● **EXERCISE BRIEF**
Only one stretch of the data below is needed. Output the lines from the one with "You are a computer-use" up to and including the one with "Instruction: Click the", exactly as they stand.

● **EXERCISE DATA**
== Segment start ==

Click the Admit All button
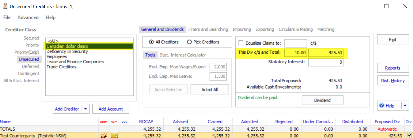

== Segment end ==
== Segment start ==

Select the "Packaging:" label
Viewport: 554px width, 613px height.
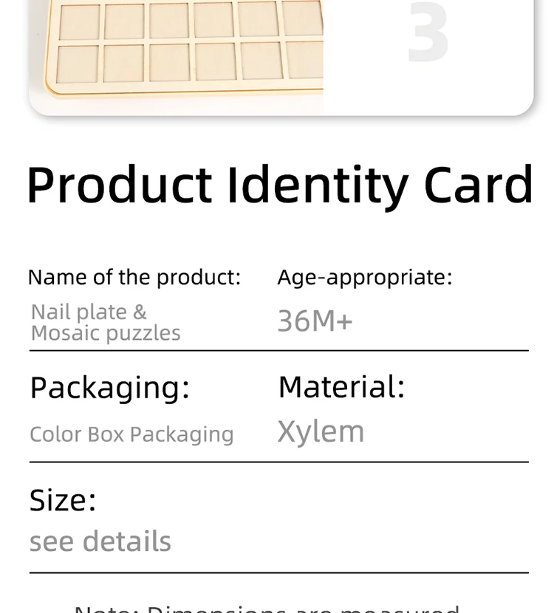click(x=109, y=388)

== Segment end ==
== Segment start ==

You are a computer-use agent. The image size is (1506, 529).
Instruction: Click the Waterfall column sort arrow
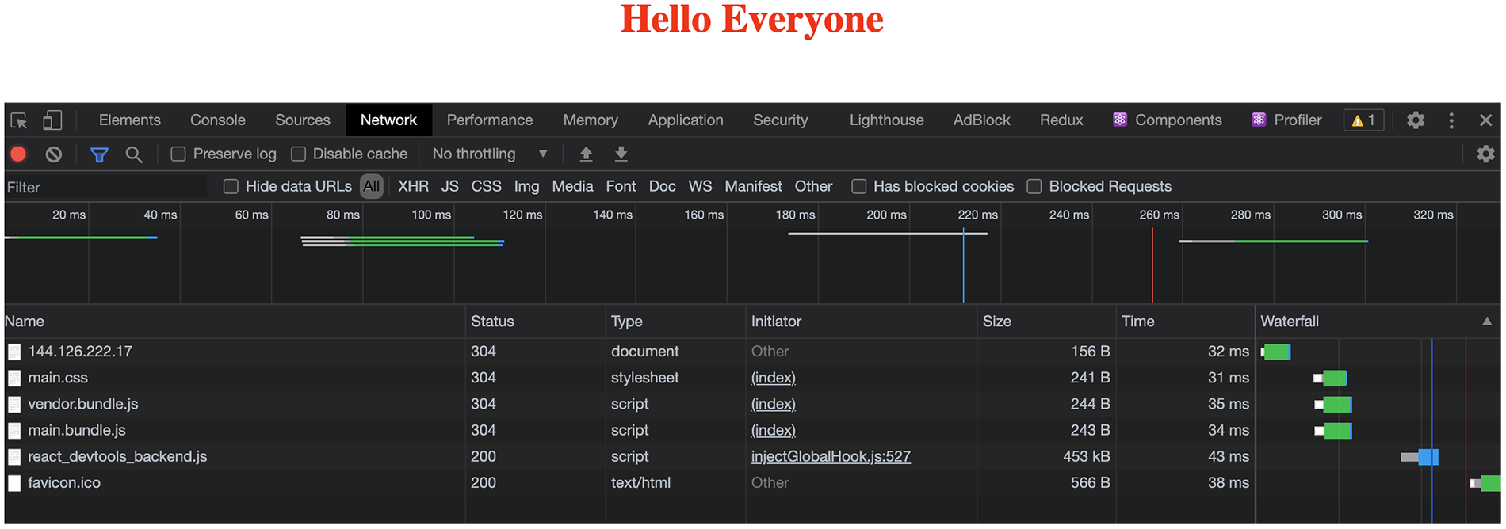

== Segment end ==

● **ANSWER FOR THIS EXERCISE**
You are a computer-use agent. The image size is (1506, 529).
Instruction: Click the Waterfall column sort arrow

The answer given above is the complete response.